It is clear that many different Gödel numberings can work in Gödel's proof. Yet for the proof one just needs a few properties of how the numberings of related sentences are related, and I'm wondering if those few properties are enough to force the numberings to be "essentially the same." This would be an analogue of Rogers's Equivalence Theorem for admissible numberings of the partial computable functions.
Is there some small set of natural axioms (I realize both "small" and "natural" here are informal) such that any numbering of statements of first-order arithmetic and lists thereof that satisfies those axioms is isomorphic (in some precise sense) to the "usual" Gödel numbering (or, let's say, to Gödel's version)?

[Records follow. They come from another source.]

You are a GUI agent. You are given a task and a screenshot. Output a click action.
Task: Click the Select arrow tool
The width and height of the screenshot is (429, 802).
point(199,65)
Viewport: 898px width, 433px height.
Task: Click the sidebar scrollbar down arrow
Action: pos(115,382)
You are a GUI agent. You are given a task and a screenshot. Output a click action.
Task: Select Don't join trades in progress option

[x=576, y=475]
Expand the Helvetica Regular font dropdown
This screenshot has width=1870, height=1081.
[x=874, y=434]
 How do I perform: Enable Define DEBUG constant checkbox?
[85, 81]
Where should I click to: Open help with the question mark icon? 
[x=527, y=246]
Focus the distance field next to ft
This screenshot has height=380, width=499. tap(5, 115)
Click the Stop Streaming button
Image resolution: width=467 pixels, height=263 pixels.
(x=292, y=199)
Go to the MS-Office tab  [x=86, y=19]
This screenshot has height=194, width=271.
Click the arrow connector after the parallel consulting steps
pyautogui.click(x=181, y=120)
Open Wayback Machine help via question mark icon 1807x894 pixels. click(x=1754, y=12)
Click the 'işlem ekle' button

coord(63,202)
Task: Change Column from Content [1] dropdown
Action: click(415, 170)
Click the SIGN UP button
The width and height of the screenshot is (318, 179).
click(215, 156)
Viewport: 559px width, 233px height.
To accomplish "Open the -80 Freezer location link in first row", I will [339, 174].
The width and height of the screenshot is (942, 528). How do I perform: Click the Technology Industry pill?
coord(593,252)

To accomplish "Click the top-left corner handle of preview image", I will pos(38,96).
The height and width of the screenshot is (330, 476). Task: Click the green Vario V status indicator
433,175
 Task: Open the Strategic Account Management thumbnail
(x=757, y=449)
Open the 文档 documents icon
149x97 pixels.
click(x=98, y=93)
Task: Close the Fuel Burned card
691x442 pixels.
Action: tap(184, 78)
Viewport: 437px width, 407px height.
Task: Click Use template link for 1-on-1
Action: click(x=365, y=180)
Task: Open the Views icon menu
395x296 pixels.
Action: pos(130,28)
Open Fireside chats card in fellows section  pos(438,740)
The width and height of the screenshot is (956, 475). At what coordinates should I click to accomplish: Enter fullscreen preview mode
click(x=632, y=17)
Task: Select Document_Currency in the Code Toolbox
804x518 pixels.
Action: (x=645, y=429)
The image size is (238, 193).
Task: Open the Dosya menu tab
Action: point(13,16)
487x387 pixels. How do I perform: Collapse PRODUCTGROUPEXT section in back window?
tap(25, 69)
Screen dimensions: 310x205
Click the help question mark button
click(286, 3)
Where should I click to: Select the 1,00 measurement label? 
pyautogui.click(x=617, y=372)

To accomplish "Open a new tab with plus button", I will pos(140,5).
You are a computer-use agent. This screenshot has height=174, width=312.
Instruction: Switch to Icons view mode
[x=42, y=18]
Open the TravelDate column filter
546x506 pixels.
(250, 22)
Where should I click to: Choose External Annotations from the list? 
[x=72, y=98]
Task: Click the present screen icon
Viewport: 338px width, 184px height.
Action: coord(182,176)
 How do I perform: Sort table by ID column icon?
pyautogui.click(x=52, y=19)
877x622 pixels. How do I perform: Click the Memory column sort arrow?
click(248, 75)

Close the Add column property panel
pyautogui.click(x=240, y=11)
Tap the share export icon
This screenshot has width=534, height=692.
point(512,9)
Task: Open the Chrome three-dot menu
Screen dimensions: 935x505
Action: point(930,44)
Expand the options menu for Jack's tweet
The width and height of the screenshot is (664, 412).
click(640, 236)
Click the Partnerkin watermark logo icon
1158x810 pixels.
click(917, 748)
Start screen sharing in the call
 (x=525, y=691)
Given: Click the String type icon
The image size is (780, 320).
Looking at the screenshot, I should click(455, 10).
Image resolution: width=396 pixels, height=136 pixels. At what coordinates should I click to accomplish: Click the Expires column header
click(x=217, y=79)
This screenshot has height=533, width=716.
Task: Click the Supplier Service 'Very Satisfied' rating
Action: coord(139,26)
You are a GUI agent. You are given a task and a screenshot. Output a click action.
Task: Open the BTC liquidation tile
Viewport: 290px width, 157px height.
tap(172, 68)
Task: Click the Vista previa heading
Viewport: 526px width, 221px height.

Here both the axioms and the notion of isomorphism can be defined in the answer. For axioms, just to give an idea of the kind of thing I have in mind, I was hoping for something along the lines of "There are [easily computable? primitive recursive?] functions that do the following....project the numbering of a list to the numbering of its i-th element, take the numbering of a formala of the form $\exists x \varphi(x)$ to the numbering of $\varphi(x)$" etc.
Related but different questions:
- Category of Gödel codings
- Is there any reasonable non-regular Gödel numbering of the language of arithmetic? The condition of "regular" there has to do with the size of the numerical value of the coding, which seems not so connected to my question.